Oltraggio in via Fani: “provocazione” di sinistra con svastica sbagliata, ecco perché

Cinque morti, la scorta di Aldo Moro, rapito quella mattina del 16 marzo 1978 in via Fani, a Roma. Sulla lapide che ricorda quella strage delle Brigate rosse stamane è stata scoperta una scritta oltraggiosa, una minaccia alle forze dell’ordine proprio nel luogo del loro, massimo, simbolico sacrificio per lo Stato. La firma è una svastica, chiaro tentativo di inquinare le acque, alimentare il torbido, scaricare sui nuovi demoni, i “fascisti” del terzo millennio su cui si gioca la partita elettorale della sinistra, la responsabilità di un gesto vile che per il modo e il luogo in cui è stato compiuto non può che essere riconducibili a eredi di quei disgraziati gruppi terroristiche comunisti che insanguinarono gli anni Settanta e Ottanta.

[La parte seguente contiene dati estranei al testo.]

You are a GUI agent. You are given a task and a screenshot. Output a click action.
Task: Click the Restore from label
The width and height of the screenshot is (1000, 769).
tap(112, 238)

A morte le guardie” è la scritta comparsa in via Fani nel luogo in cui, alle 8.55 di quasi quarant’anni fa vennero trucidati gli uomini della scorta di Aldo Moro e il politico Dc venne rapito. La scritta, in vernice nera e con a lato disegnate una svastica e una runa, e un’altra svastica sotto, è stata trovata questa mattina intorno alle 7.15 disegnata sul basamento di cemento della lapide commemorativa della strage nella quale trovarono la morte il maresciallo dei carabinieri Oreste Leonardi e i poliziotti Giulio Rivera, Francesco Zizzi e Raffaele Iozzino. La targa era stata infatti momentaneamente rimossa per lavori di restauro. Sul posto la polizia, che ha attivato il Comune per la cancellazione. Indagano gli uomini del commissariato Monte Mario.

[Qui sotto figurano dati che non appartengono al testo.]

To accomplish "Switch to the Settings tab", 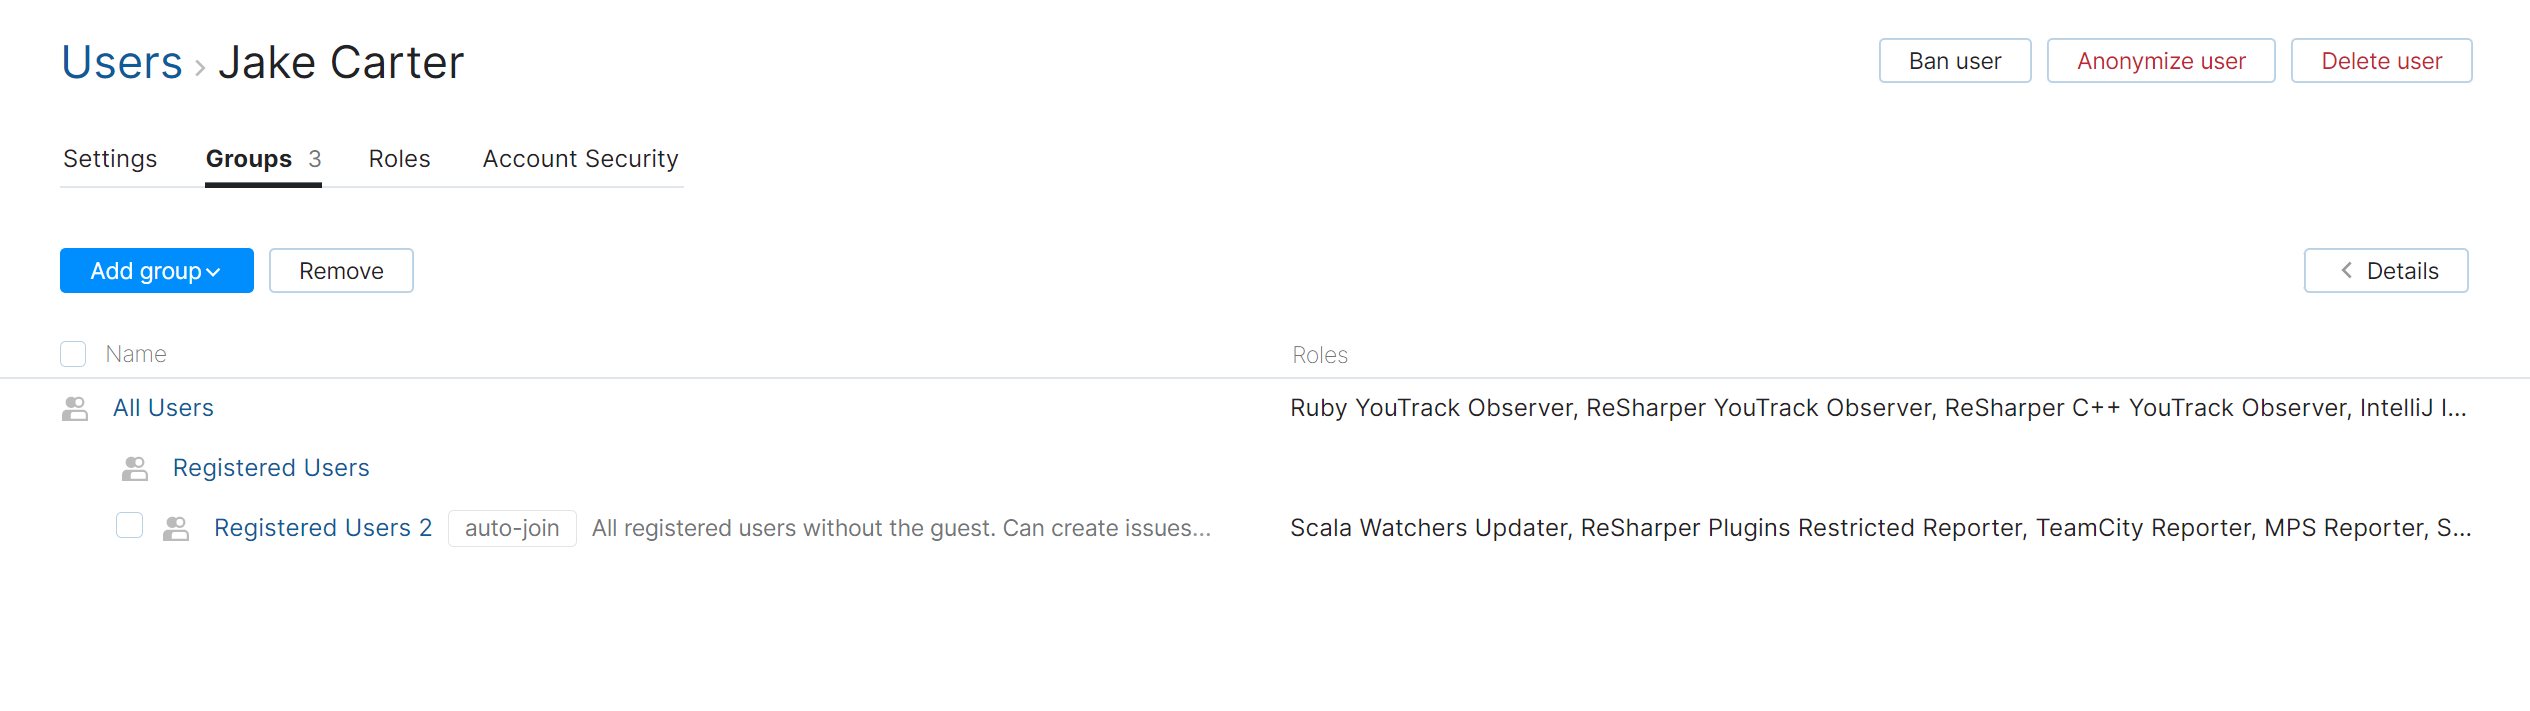I will 110,159.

Ovviamente i giornali parleranno di pista neonazista anche se la seconda svastica, quella ai piedi della lapide, nella prima immagina in alto a sinistra, è scritta al contrario, errore che nessun vero nazista si sognerebbe di fare. Poi nella seconda foto qualcuno ha coperto quell'”errore” con delle pietre, perché? Non era funzionale alla tesi del gesto fatto da estremisti di destra?